Could you reproduce the data below, from the line with "Task: Open the Watermelons category" up to and including the line with "Looking at the screenshot, I should coord(733,268).", precisely as it appears?

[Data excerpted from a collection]
________

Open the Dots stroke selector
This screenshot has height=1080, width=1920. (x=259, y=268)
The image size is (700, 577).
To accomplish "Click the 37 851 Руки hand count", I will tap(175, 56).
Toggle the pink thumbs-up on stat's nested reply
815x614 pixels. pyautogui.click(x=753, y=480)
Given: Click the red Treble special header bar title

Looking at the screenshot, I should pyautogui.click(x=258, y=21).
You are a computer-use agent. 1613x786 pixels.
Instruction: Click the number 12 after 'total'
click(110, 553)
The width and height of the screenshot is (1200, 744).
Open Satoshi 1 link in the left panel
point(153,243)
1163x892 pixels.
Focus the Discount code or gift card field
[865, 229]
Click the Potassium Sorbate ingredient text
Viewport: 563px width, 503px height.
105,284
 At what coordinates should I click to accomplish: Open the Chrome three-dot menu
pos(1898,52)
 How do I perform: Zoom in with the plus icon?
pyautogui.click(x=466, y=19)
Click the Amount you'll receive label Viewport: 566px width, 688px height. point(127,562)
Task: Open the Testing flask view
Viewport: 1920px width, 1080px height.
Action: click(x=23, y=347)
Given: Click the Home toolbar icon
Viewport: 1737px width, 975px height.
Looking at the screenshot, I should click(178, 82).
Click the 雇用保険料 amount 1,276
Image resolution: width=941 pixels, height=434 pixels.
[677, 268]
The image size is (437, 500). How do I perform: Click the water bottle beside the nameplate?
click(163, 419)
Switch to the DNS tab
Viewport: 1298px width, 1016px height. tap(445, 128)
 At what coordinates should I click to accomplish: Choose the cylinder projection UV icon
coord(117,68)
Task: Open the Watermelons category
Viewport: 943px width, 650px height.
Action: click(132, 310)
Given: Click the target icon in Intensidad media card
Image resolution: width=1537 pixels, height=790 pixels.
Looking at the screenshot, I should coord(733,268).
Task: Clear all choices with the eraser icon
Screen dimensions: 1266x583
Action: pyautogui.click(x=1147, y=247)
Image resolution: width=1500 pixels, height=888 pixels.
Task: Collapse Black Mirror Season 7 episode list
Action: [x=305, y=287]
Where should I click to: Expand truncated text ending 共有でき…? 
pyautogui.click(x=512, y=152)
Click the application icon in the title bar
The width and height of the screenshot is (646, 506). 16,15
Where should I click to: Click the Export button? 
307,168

________

▶ [SOLUTION BELOW]
Task: Open the Watermelons category
Viewport: 943px width, 650px height.
Action: click(132, 310)
Given: Click the target icon in Intensidad media card
Image resolution: width=1537 pixels, height=790 pixels.
Looking at the screenshot, I should coord(733,268).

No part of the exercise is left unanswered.